[Opening DATA PROVIDED section]

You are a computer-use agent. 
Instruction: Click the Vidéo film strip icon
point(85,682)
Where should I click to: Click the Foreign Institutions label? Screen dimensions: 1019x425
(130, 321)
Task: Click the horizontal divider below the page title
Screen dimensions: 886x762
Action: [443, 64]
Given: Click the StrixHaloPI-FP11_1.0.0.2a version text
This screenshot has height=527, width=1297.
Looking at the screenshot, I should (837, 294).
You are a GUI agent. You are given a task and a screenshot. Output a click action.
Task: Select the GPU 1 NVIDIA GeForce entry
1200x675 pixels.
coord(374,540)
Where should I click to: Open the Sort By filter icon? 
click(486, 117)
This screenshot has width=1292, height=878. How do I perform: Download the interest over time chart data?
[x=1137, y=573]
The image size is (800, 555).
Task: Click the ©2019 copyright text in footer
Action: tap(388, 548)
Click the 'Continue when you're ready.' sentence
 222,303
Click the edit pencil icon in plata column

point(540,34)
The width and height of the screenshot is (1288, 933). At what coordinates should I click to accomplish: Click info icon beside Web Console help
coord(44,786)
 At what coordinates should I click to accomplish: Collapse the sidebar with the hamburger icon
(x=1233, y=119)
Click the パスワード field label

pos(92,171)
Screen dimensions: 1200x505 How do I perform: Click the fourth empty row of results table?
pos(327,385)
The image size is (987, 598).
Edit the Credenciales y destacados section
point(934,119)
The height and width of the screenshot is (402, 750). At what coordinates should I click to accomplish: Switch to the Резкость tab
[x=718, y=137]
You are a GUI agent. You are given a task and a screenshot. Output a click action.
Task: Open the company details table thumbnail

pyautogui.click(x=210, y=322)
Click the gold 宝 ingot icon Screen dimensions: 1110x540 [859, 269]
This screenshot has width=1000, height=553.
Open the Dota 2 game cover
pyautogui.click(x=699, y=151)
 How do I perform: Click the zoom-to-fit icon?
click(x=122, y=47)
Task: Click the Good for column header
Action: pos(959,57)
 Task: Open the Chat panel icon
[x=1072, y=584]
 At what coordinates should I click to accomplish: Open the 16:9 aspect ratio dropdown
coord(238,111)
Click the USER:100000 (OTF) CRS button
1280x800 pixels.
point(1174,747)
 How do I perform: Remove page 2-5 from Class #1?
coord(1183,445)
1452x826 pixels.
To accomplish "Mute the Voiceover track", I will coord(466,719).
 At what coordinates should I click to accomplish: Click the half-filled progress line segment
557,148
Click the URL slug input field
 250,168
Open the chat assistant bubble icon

[Closing DATA PROVIDED section]

TASK INSTRUCTIONS: The records above must be retyped in full, exactly as written.

YOUR SOLUTION:
You are a computer-use agent. 
Instruction: Click the Vidéo film strip icon
point(85,682)
Where should I click to: Click the Foreign Institutions label? Screen dimensions: 1019x425
(130, 321)
Task: Click the horizontal divider below the page title
Screen dimensions: 886x762
Action: [443, 64]
Given: Click the StrixHaloPI-FP11_1.0.0.2a version text
This screenshot has height=527, width=1297.
Looking at the screenshot, I should (837, 294).
You are a GUI agent. You are given a task and a screenshot. Output a click action.
Task: Select the GPU 1 NVIDIA GeForce entry
1200x675 pixels.
coord(374,540)
Where should I click to: Open the Sort By filter icon? 
click(486, 117)
This screenshot has width=1292, height=878. How do I perform: Download the interest over time chart data?
[x=1137, y=573]
The image size is (800, 555).
Task: Click the ©2019 copyright text in footer
Action: tap(388, 548)
Click the 'Continue when you're ready.' sentence
 222,303
Click the edit pencil icon in plata column

point(540,34)
The width and height of the screenshot is (1288, 933). At what coordinates should I click to accomplish: Click info icon beside Web Console help
coord(44,786)
 At what coordinates should I click to accomplish: Collapse the sidebar with the hamburger icon
(x=1233, y=119)
Click the パスワード field label

pos(92,171)
Screen dimensions: 1200x505 How do I perform: Click the fourth empty row of results table?
pos(327,385)
The image size is (987, 598).
Edit the Credenciales y destacados section
point(934,119)
The height and width of the screenshot is (402, 750). At what coordinates should I click to accomplish: Switch to the Резкость tab
[x=718, y=137]
You are a GUI agent. You are given a task and a screenshot. Output a click action.
Task: Open the company details table thumbnail

pyautogui.click(x=210, y=322)
Click the gold 宝 ingot icon Screen dimensions: 1110x540 [859, 269]
This screenshot has width=1000, height=553.
Open the Dota 2 game cover
pyautogui.click(x=699, y=151)
 How do I perform: Click the zoom-to-fit icon?
click(x=122, y=47)
Task: Click the Good for column header
Action: pos(959,57)
 Task: Open the Chat panel icon
[x=1072, y=584]
 At what coordinates should I click to accomplish: Open the 16:9 aspect ratio dropdown
coord(238,111)
Click the USER:100000 (OTF) CRS button
1280x800 pixels.
point(1174,747)
 How do I perform: Remove page 2-5 from Class #1?
coord(1183,445)
1452x826 pixels.
To accomplish "Mute the Voiceover track", I will coord(466,719).
 At what coordinates should I click to accomplish: Click the half-filled progress line segment
557,148
Click the URL slug input field
 250,168
Open the chat assistant bubble icon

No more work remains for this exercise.